Exercise aim: Which of the lines below holds the string "Seguici"? Copy every line that does.

Records provided:

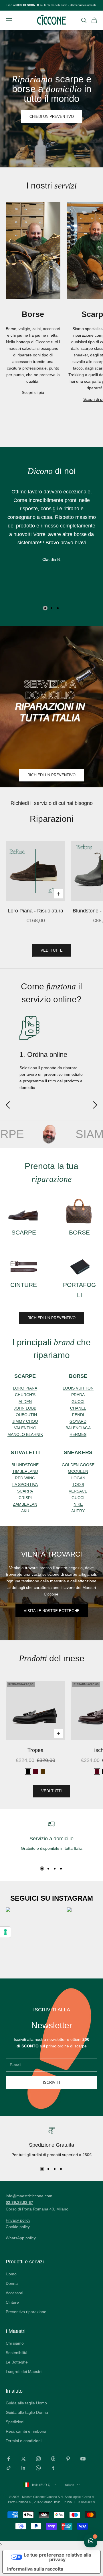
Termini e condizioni (23, 2440)
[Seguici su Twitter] (23, 2459)
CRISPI (25, 1497)
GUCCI (78, 1401)
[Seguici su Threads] (53, 2459)
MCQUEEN (78, 1471)
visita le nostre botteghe (52, 1611)
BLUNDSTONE (25, 1464)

Solution:
[Seguici su Twitter] (23, 2459)
[Seguici su Threads] (53, 2459)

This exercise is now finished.